Les photographies de Didier Fournet sont reconnues en Europe et aux Etats-Unis pour leur technique singulière des vibrations. Ces paysages naturels ou urbains se confondent avec de la peinture, mais au lieu d'y voir des coups de pinceaux, l'oeil qui se rapproche aperçoit d'innombrables pixels permettant de scruter l'image comme dans un microscope. Chaque oeuvre est le résultat d'une construction rigoureuse à partir d'un fichier d'images prises dans un même champ, pendant une demi-heure à deux heures de pose. Le travail de montage de ces clichés produit une temporalité irréelle que l'artiste ensuite déstructure par le découpage et le collage du fichier numérique afin de cristalliser ces différents moments dans la vibration de l'image. Ainsi le regard n'en finit jamais d'apercevoir des détails dans ces oeuvres aux apparences kaléidoscopiques.
Si la première salle du musée de Guéthary est dédiée au Pays basque, la seconde renvoie au reste du monde : Paris, New-York, Hong-Kong, l'Italie ou la Chine. Exposé pour la première fois, le triptyque de New York extrapole sur un mur entier la technique des vibrations élaborée avec les pixels issues du plus important fichier jamais utilisé par le photographe.
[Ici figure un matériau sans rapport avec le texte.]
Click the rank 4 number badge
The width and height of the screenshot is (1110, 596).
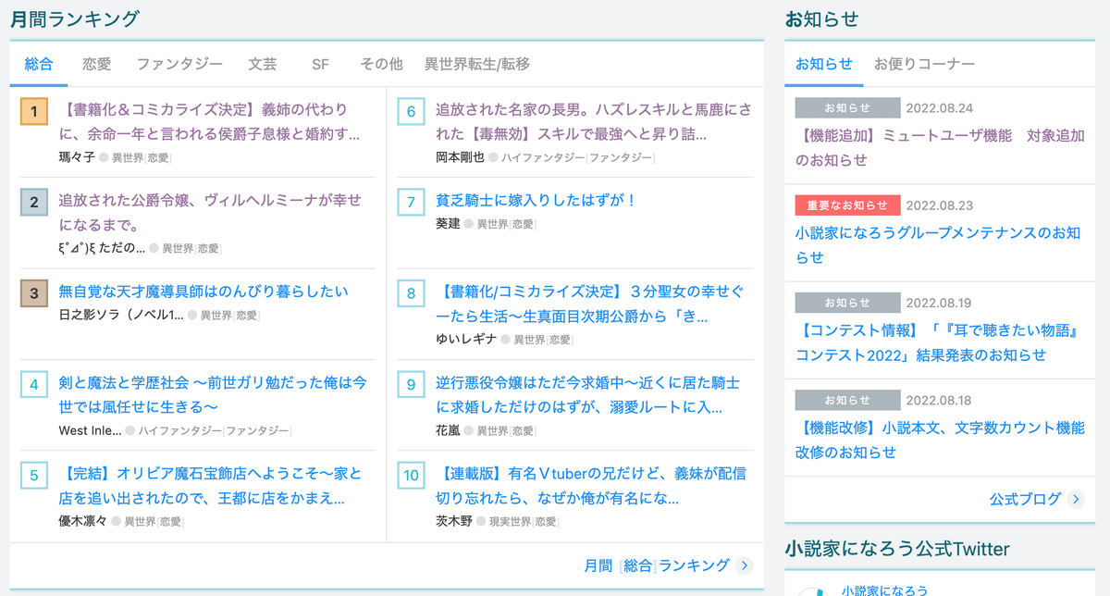pos(34,385)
Entre les dorures intemporelles de Klimt et les fêtes villageoises aux mille détails de Bosch, les images fixes de Didier Fournet font vibrer le temps en réponse aux vidéos de Bill Viola. " Chaque déconstruction de l'espace-temps nécessite de quelques jours à plusieurs semaines de travail. Avec les pixels pour matière première, j'envisage un ressenti abstrait, basé sur les couleurs, les formes, le sujet.", commente l'artiste. La quête de la beauté à l'état pure prévaut sur le défi technique. Chaque image devient une invitation au voyage pour une splendeur inexistante, issue du fourmillement de pixels apparentes. Comme si les vibrations de Didier Fournet permettaient de peser l'or du temps.